Instructions for the task: Write out, with no changes, every line starting at the one that contains "This screenshot has" and ending at the last line of the data below. Leave pictures out.

Data shown:

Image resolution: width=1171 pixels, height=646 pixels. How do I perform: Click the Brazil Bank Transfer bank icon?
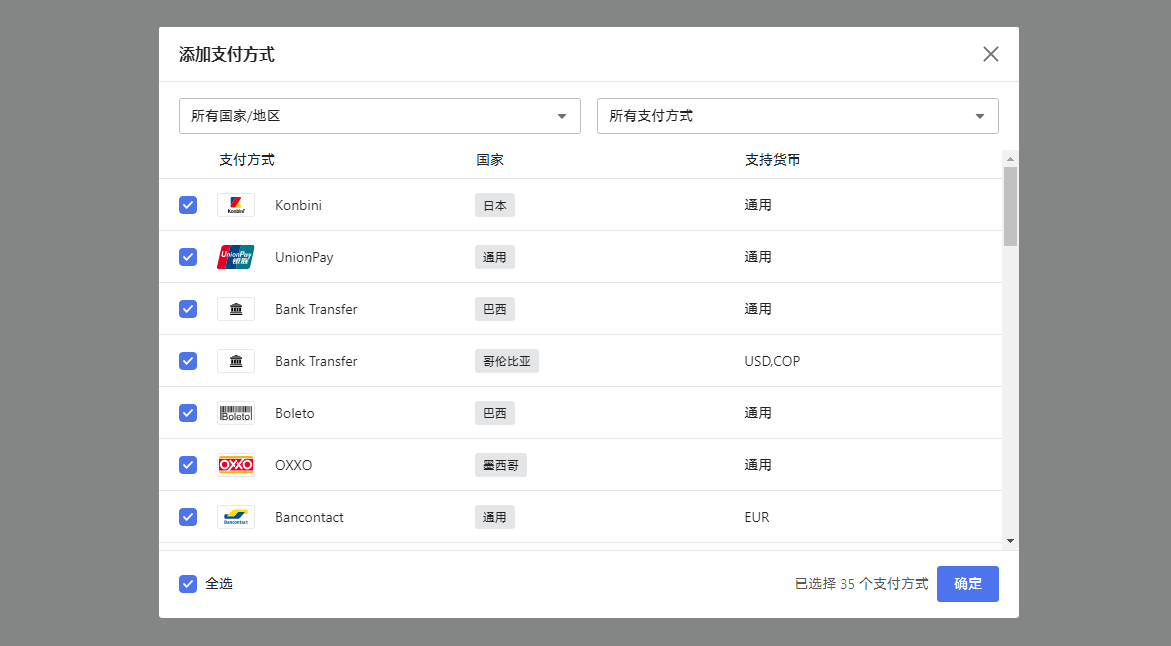coord(236,309)
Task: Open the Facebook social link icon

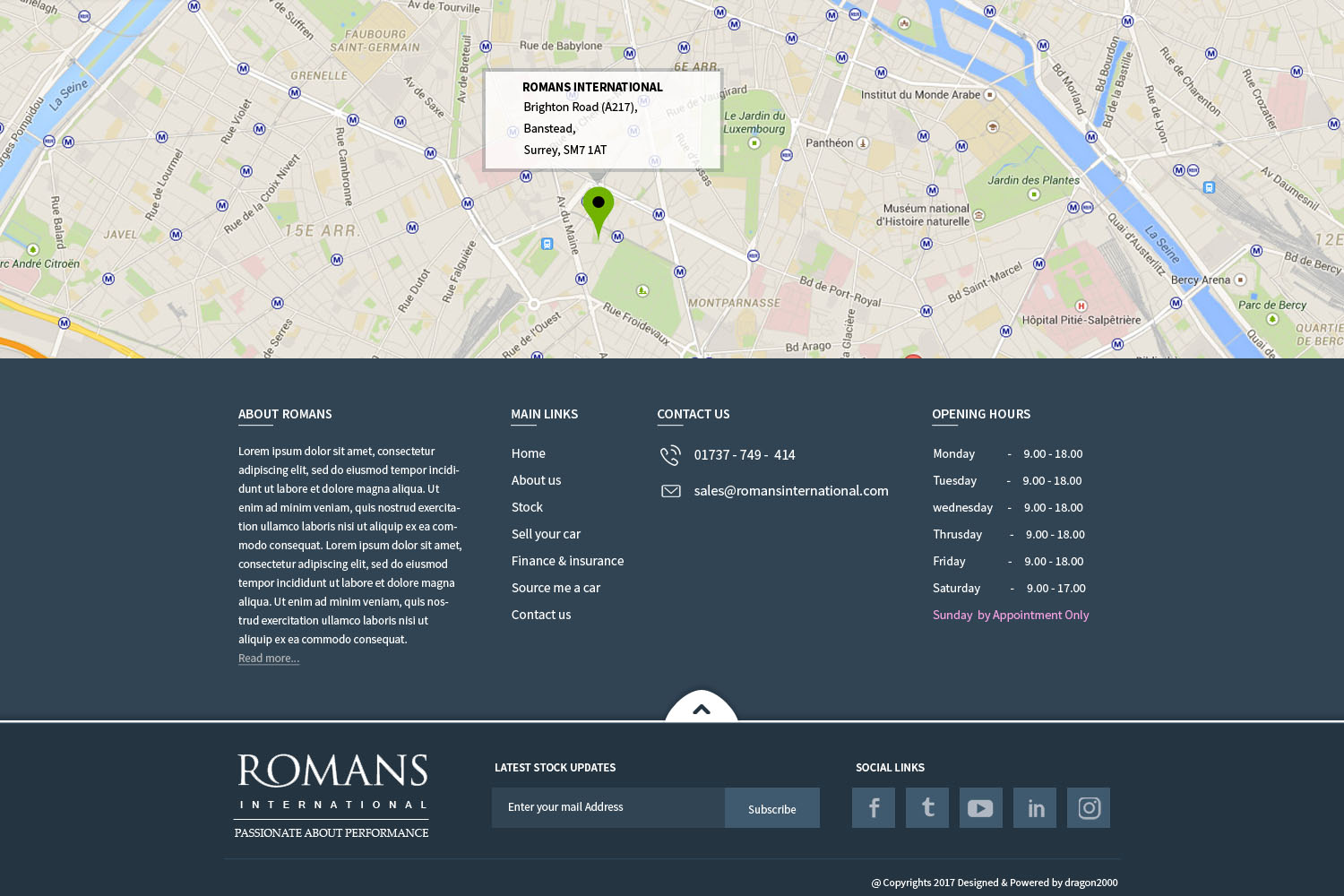Action: 874,808
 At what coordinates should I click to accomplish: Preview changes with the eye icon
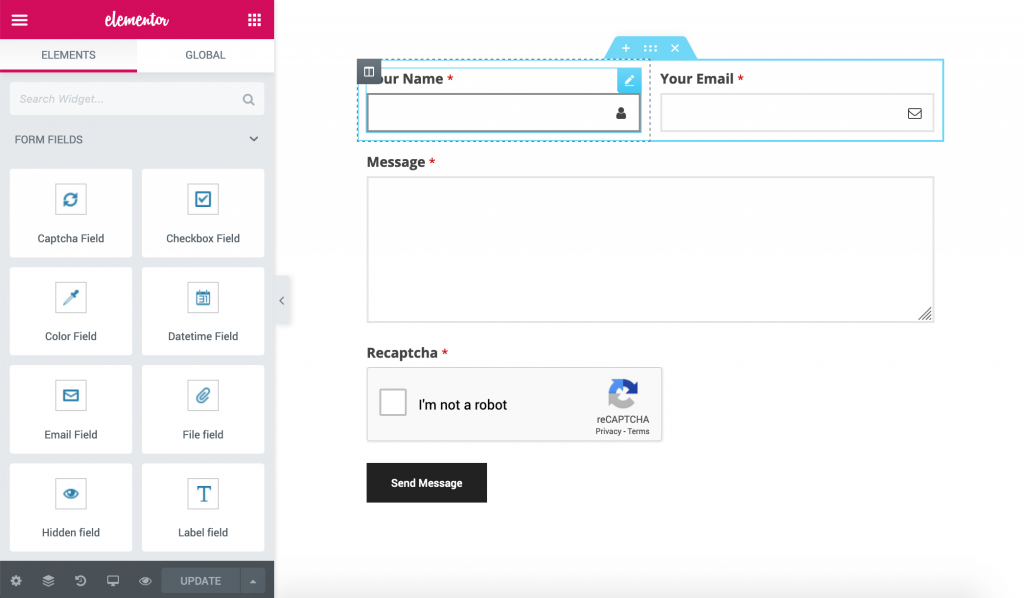[x=145, y=580]
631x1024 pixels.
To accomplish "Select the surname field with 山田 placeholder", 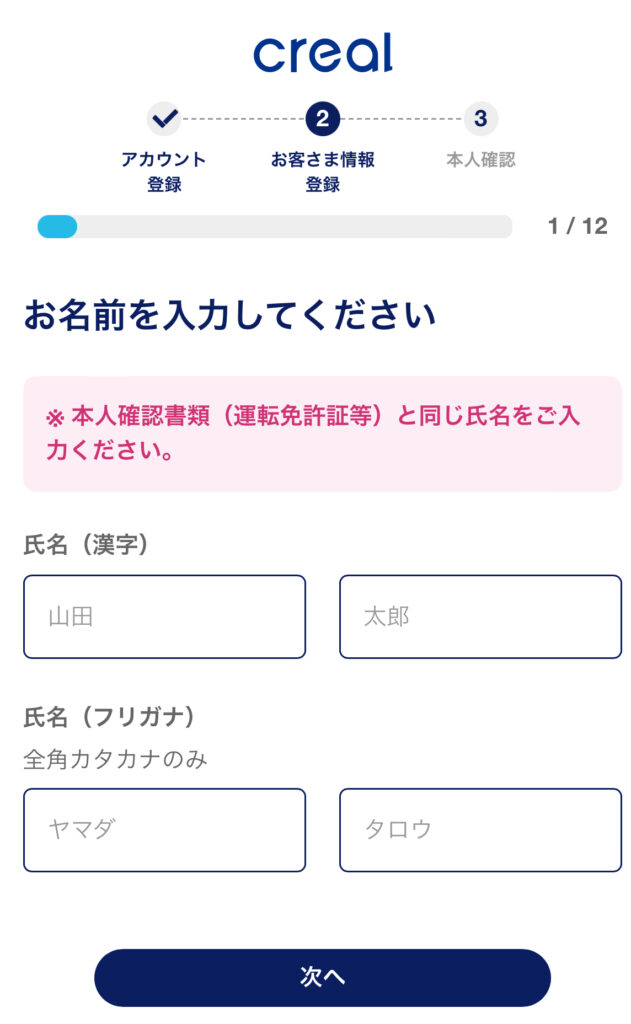I will [x=164, y=616].
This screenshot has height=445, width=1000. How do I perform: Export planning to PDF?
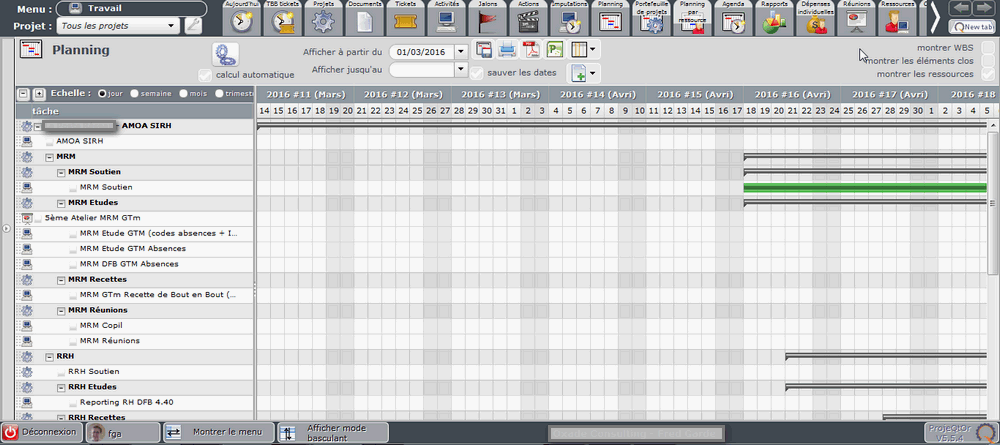532,49
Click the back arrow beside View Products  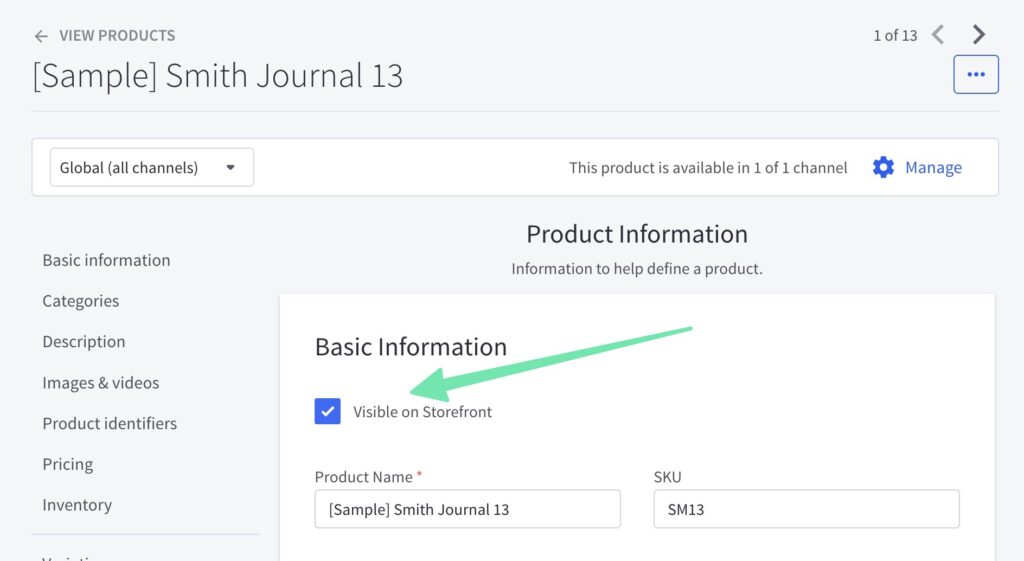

Solved exercise:
This screenshot has height=445, width=1000. How do I perform: Export planning to PDF?
532,49
Click the back arrow beside View Products  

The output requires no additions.